Describe the following sets in Roster form:
a. {x: x is a letter before e in the English alphabet}
b. {x$ \in $N: x2 < 25}
c. {x$ \in $ N: x is a prime number, 10 < x < 20}
d. {x$ \in $N: x = 2 n, n $ \in $N}
e. {x$ \in $R: x > x}
f. {x: x is a prime number which is a divisor of 60}
g. {x: x is a two – digit number such that the sum of its digit is 8}
h. The set of all letters in the word ‘trigonometry’.
i. The set of all letters in the word ‘Better’.

Answer 1

Hint: We will use the definition of the roster form of the sets which says that the way of describing the content of a set by listing the elements in a set of curly brackets separated by commas is called the roster form of the set.

Complete step by step answer:

a. {x: x is a letter before e in the English alphabet}
Now, if we see the alphabets, there are only 4 alphabets before e namely a, b, c, and d.
$\therefore ${a, b, c, d} is the roster form of this set.

b. {x$ \in $N: x2 < 25}
if we take square root both sides in this inequality x2 < 25, we get
$ \Rightarrow $$x = \sqrt {25} = 5$
Hence, the natural numbers less than 5 are 1, 2, 3 and 4.
$\therefore ${1 2, 3, 4} is the roster form of this set.

 c. {x$ \in $ N: x is a prime number, 10 < x < 20}
All the prime numbers lying between 10 and 20 are 11, 13, 17 and 19.
$\therefore ${11, 13, 17, 19} is the roster form of this set.

d. {x$ \in $N: x = 2 n, n $ \in $N}
for x$ \in $N, x = 1, 2, 3, 4, 5, …
and n$ \in $N, n = 1, 2, 3, 4, 5, …
but here, x = 2n $ \Rightarrow $n = $\dfrac{x}{2}$. Hence, x should be a multiple of 2 in order that n$ \in $N as $\dfrac{1}{2},\dfrac{3}{2},\dfrac{5}{2},...$$ \notin $N
therefore, for x = 2, 4, 6, 8, …, n = 1, 2, 3, 4, …
$\therefore ${2, 4, 6, 8, …} is the roster form of this set.

e. {x$ \in $R: x > x}
There is no such real number which is greater than itself. Hence, this set will be a null set and denoted as: {} or $\phi $.

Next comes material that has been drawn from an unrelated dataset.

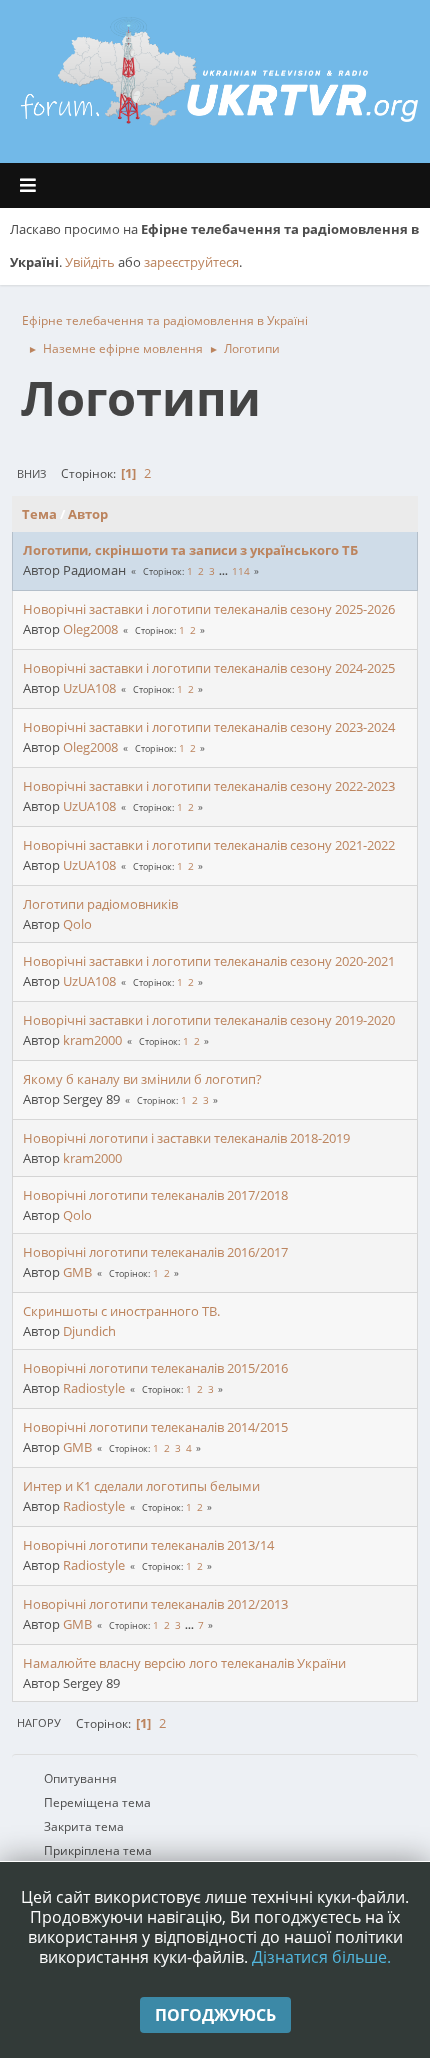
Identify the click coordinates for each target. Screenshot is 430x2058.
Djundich (89, 1331)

f. {x: x is a prime number which is a divisor of 60}
The numbers which are divisor of 60 can be listed as 1, 2, 3, 4, 5, 6, 10, 12, 15, 20, 30, and 60. Amongst them, only 2, 3, and 5 are prime numbers.
$\therefore ${2, 3, 5} is the roster form of this set.

g. {x: x is a two-digit number such that the sum of its digit is 8}
The total 2 – digit numbers whose sum of its digit is 8 can be listed as 17, 26, 35, 44, 53, 62, 71, and 80.
$\therefore ${17, 26, 35, 44, 53, 62, 71, 80} is the roster form of this set.

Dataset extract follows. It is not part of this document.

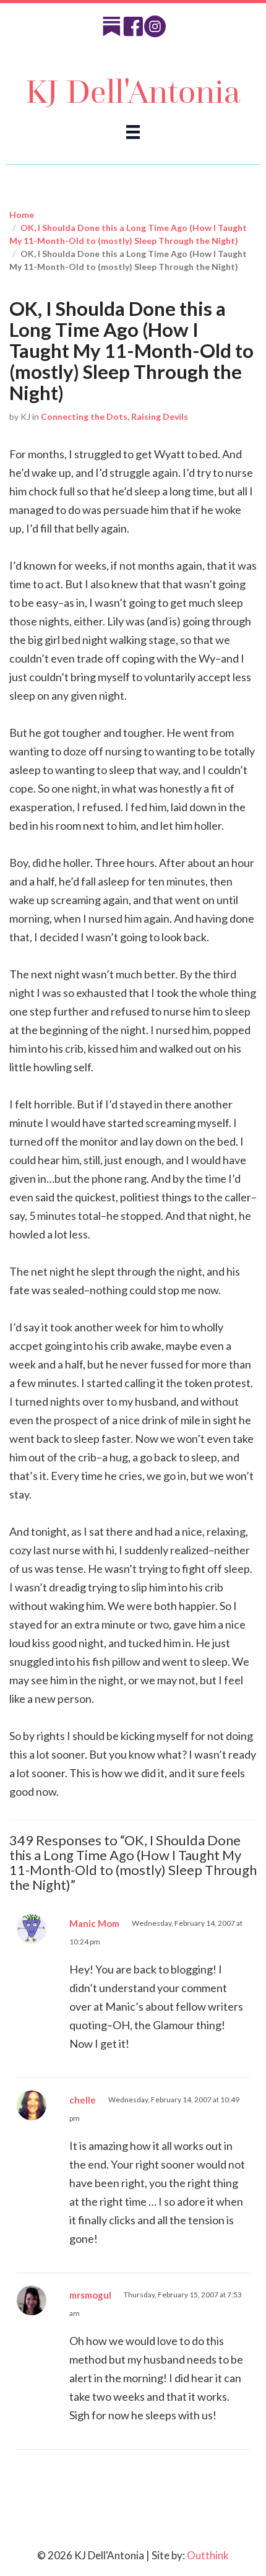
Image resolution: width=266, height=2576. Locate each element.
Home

h. The set of all letters in the word ‘trigonometry’.
All the letters in the word ‘TRIGONOMETRY’ can be listed as T, R, I, G, O, N, M, E, and Y.
$\therefore ${T, R, I, G, O, N, M, E, Y} is the roster form of this set.

i. The set of all letters in the word ‘Better’.
All the letters in the word better can be listed as B, E, T, and R.
$\therefore ${B, E, T, R} is the roster form of this set.

Note: In such questions, you must know which form is the roster and which is set – builder form of the set. You may go wrong while obtaining the elements of each set as you are provided with the set-builder form only. You may go wrong in the last two parts because, in them, there is no need to repeat the same word because no matter how many times it occurs, it will be treated as a single element of the set.